Lundi 12 juin : Rien de saillant à signaler.

Mardi 13 juin : Au moment où nous commencions à connaitre un mieux sensible à notre situation, l’ordre préfectoral de l’évacuation de la population caennaise des carrières est arrivé vers dix-sept heures. C’est un bouleversement général. Chacun s’insurge contre cette décision qui va avoir pour effet de lancer sur la route plusieurs centaines de personnes parmi lesquelles se trouvent des malades, des impotents, des vieillards qui certainement ne pourront pas aller loin. Ordre gros de conséquences. Chaque famille tient un conseil. Nombreux sont les cas poignants et j’ai vu bien des larmes couler. Cette incertitude du lendemain jette une note de tristesse dans toute la carrière car, hélas il y a beaucoup de gens qui n’ont absolument rien et qui devront entreprendre un long chemin sans vivres, sans argent et avec le minimum de vêtements. Le ravitaillement a fait amener du beurre, des biscuits, des pâtes, du fromage pour être distribués à cette population qui est mise dans l’obligation d’émigrer par Bourguébus, Saint-Sylvain, Trun.

Mercredi 14 juin : En ce qui nous concerne, nous décidons de retourner à nouveau dans notre maison. Nous sommes témoins dans le courant de la journée d’un violent bombardement sur Venoix et ce spectacle nous incite à rentrer dans la carrière où malgré l’inconfort, nous retrouverons une sécurité qui prime avant tout pour le moment. Pour permettre de préparer la nourriture plus facilement, nous offrons aux familles FAURE. BEAUVAIS, BONNET, MAUPERTUIS, BLACHER, MOHAN, Mme Enée et Mlle BOUDIN de former un groupe où la “popote” se fera en commun grâce aux ustensiles et aux réserves que nous possédons. M. MAUPERTUIS se met immédiatement à l’ouvrage pour monter un fourneau dans le puits de descente à la carrière, fourneau qui nous a rendu de gros services.

Jeudi 15 juin : Arrivée de mon beau-frère qui vient de Cherbourg à bicyclette. La presqu’île du Cotentin qu’il a parcourue du Nord au Sud en longeant le front a beaucoup souffert. Nombreux sont les villages en ruines. Chaque carrefour est bombardé, les agglomérations sont détruites et ce pays si paisible connaît maintenant les horreurs de la guerre. Aujourd’hui, les premiers obus tombent sur Fleury. Plusieurs sur le Bas Fleury et un sur la Place Bouquet -un tué-. Un déserteur allemand, poursuivi sur les coteaux par des soldats, abat d’un coup de revolver en voulant se défendre, une jeune fille de seize ans.

* Consignes
#1 Recopiez fidèlement le passage de l'extrait du journal qui va de "Jeudi 15 juin" jusqu'à "de seize ans.".
#2 Répondez brièvement aux questions suivantes d'après l'extrait du journal.
(a) Vers quelle heure l'ordre préfectoral d'évacuation des carrières arrive-t-il le mardi 13 juin ?
(b) Qui monte un fourneau dans le puits de descente à la carrière ?
(c) D'où vient le beau-frère arrivé le jeudi 15 juin, et par quel moyen voyage-t-il ?

* Extrait de données
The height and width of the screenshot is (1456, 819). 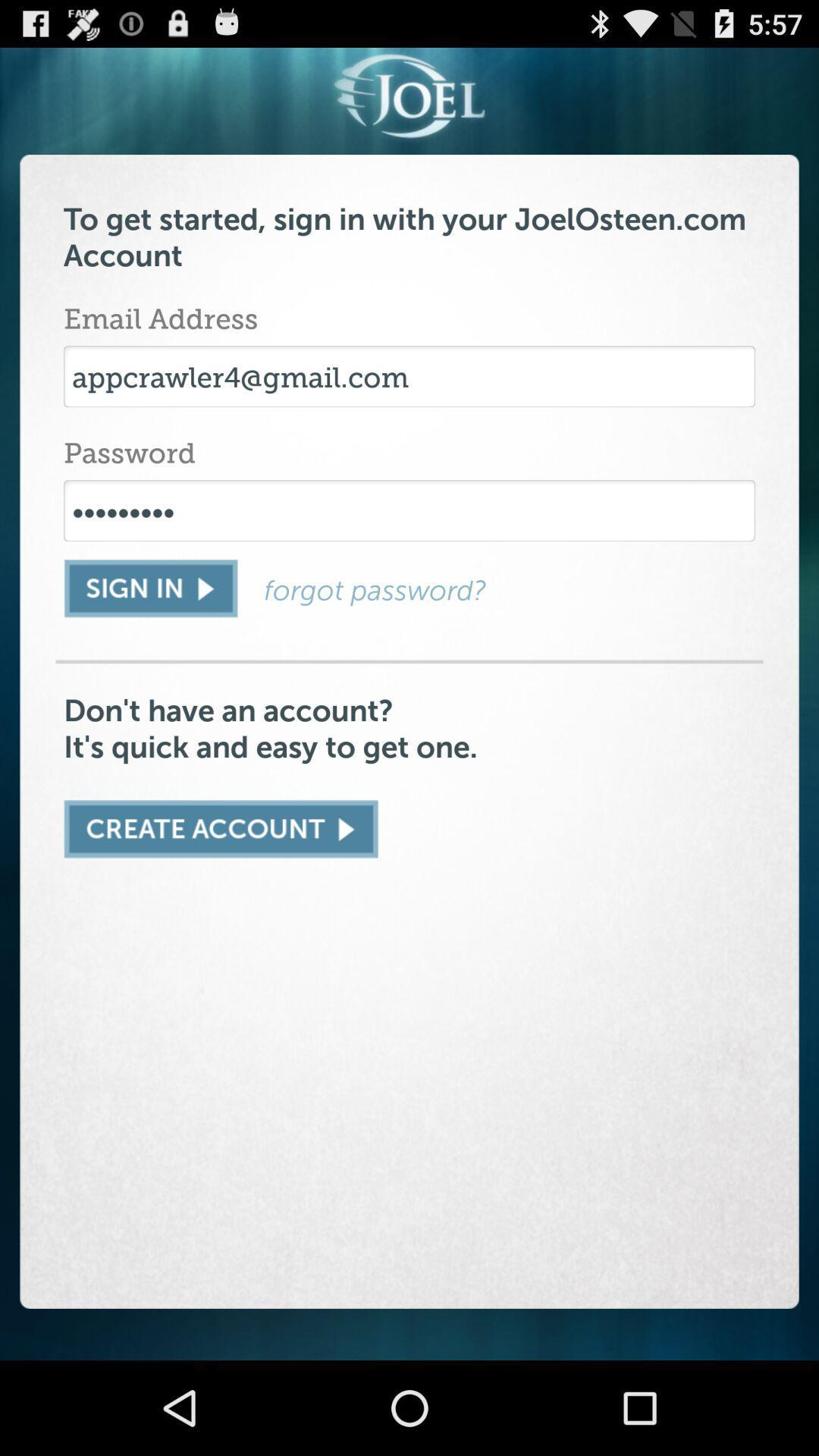 What do you see at coordinates (150, 588) in the screenshot?
I see `app to the left of the forgot password?` at bounding box center [150, 588].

* Réponses attendues
#1
Jeudi 15 juin : Arrivée de mon beau-frère qui vient de Cherbourg à bicyclette. La presqu’île du Cotentin qu’il a parcourue du Nord au Sud en longeant le front a beaucoup souffert. Nombreux sont les villages en ruines. Chaque carrefour est bombardé, les agglomérations sont détruites et ce pays si paisible connaît maintenant les horreurs de la guerre. Aujourd’hui, les premiers obus tombent sur Fleury. Plusieurs sur le Bas Fleury et un sur la Place Bouquet -un tué-. Un déserteur allemand, poursuivi sur les coteaux par des soldats, abat d’un coup de revolver en voulant se défendre, une jeune fille de seize ans.

#2
(a) Vers dix-sept heures.
(b) M. Maupertuis.
(c) Il vient de Cherbourg, à bicyclette.